2 minute read

Nella/Fionn Gocal


My relationship with gender has always been a complex one. Luckily, as a child, I was never made to conform to the gendered stereotypes that are often forced on us, the pink and the blue, instead my parents allowed me to explore and experiment however I pleased, and this helped me discover and come to terms with being non-binary. Although I am so lucky to have the continuous support of my parents, I think, in a way, not having the gendered constraints that many other kids had, I came upon my time of self-discovery quite late. I had no concepts to base my gendered questions off, and this led to me searching in the dark for a couple of years. I experimented with presenting myself with overly masculine traits, but I was increasingly uncomfortable. I then made an attempt at presenting overly feminine traits, but that too caused me discomfort. Eventually, I found a type of ambiguity to my expression. After growing up fixated on the way I appeared to other people, I adopted a strange coping strategy that was heavily intertwined with my gender. As I often feel discomfort from being perceived as female in public, the way I try to combat it is by meticulously planning my outfits so as to attempt to force others to perceive me as something other than a binary gender. It’s a strange obsession that I have only seen in other trans/gender non-conforming (GNC) individuals. Personally, I think of it as a safety net. If I make myself appear alternative or ‘dressed up’, the people looking will perceive me as something other than ‘normal’, and for me, this confirms my ambiguous gender. As problematic as this is, it provides me with some form of comfort.


Danielle Goodland

Unfortunately, this hyper-obsession with the way I present is only one of many symptoms caused by internalised transphobia. Although it does grant me some escape, it all comes down to a similar issue; the negative view society has on those who do not conform to the cisgender, binary ideals. Any trans/GNC person who is growing up in present day society would know, it’s impossible not to internalise at least some of the transphobic messages that western culture and media feed us, and this is what leads to internalised transphobia.

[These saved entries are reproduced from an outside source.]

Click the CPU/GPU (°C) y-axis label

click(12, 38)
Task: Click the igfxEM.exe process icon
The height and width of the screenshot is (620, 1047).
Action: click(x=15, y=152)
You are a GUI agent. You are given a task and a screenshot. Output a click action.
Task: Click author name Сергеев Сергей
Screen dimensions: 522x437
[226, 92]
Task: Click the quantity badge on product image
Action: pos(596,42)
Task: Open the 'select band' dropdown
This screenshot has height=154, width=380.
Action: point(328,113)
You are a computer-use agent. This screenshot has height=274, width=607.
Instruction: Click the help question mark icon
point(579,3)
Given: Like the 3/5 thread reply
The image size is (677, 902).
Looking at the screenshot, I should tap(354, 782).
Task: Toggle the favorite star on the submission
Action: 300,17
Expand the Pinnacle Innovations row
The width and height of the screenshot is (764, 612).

These feelings and thoughts really tried to force me to suppress my gendered feelings and attempted to make me conform to the binary of either boy or girl. The feelings tried to strip me of my gender fluidity and force me to pick one, as society often tells us to. For some, this is a possibility; for me, it was not.

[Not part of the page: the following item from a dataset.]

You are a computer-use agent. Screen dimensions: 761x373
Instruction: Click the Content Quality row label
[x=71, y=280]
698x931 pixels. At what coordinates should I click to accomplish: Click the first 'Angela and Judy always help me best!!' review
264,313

I found a type of ambiguity to my expression.

I have always felt as though my concept of gender has been flawed. It’s always just a step too far away for me to grasp and so, after many years of attempting to understand it, I just gave up and became happy with not knowing. This, in itself, helped me realise that it’s okay to view my gender as fluid, as something that is always changing, or that doesn’t always exist. This experience is somewhat unique and although people may not completely understand it, it is mine, and that makes it true, and authentic.